Но ободряет осознание, что будущее, мое личное будущее и с ним вместе будущее окружающих меня людей и вещей, каким-то образом – пусть и в малой мере – зависит от моего решения в каждый миг. То, что я в этот миг осуществлю, «воплощу в мире», как мы говорим, – то я спасу, укреплю в действительности и сохраню непреходящим.
Но зачастую люди опасаются брать на себя ответственность. Вот почему требуется воспитание в ответственности. Да, бремя ее нелегко, да, тяжело не только распознавать свою ответственность, но и признавать ее.
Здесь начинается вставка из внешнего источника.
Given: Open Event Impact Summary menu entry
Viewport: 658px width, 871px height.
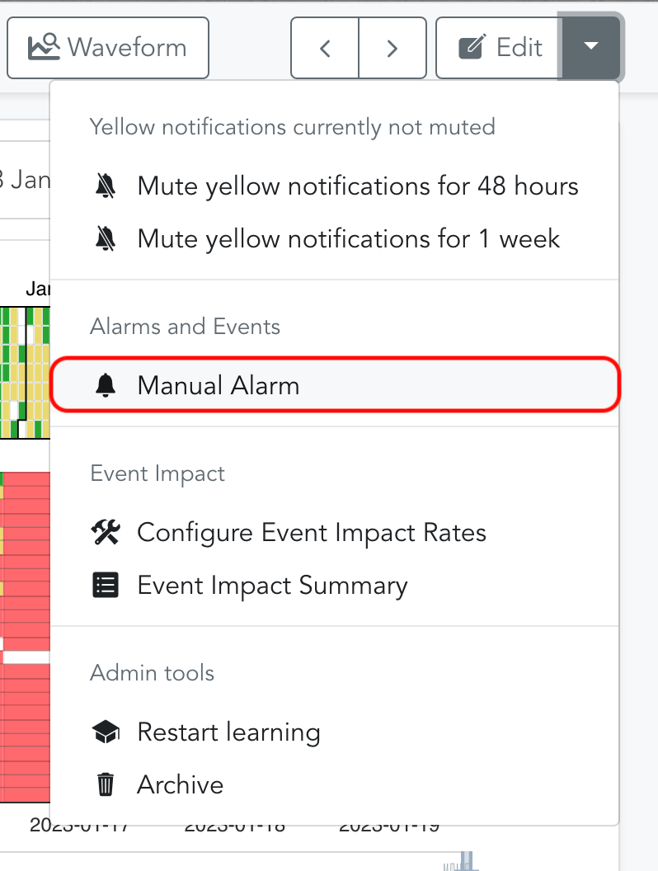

Говорить «Да!» своей ответственности – и своей жизни. Но человеку дано сказать вопреки всем трудностям – «Да!». И когда заключенные концлагеря Бухенвальд в муках пели: «И все-таки сказать жизни "Да!"», они не только пели эти слова, они их исполняли, они и многие из нас, заключенные других лагерей. Они осуществляли это в немыслимых обстоятельствах, о каких мы ныне достаточно уже говорили. Так неужели мы не сможем осуществить то же самое сегодня, в несравненно более благоприятных обстоятельствах? Сказать жизни «Да!» при любых обстоятельствах не просто осмысленно – поскольку жизнь и сама осмысленна, – но и при любых обстоятельствах есть эта возможность: сказать жизни «Да!».
В этом и заключалась суть трех лекций: показать вам, что человек вопреки всему – вопреки беде и смерти (лекция первая), вопреки физическому страданию или психической болезни (лекция вторая) и даже вопреки судьбе заключенного концлагеря (лекция третья) – может сказать жизни «Да!».